*** INFORMATION PROVIDED ***
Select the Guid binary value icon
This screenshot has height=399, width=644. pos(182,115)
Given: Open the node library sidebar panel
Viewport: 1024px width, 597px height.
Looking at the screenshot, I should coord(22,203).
*** End of INFORMATION PROVIDED ***
» AIM OF THE TASK
Retype exactly, please, each line from the line that contains "Given: Open the node library sidebar panel" through the last line of the entries above, with nothing added.

» WRITTEN REPLY
Given: Open the node library sidebar panel
Viewport: 1024px width, 597px height.
Looking at the screenshot, I should coord(22,203).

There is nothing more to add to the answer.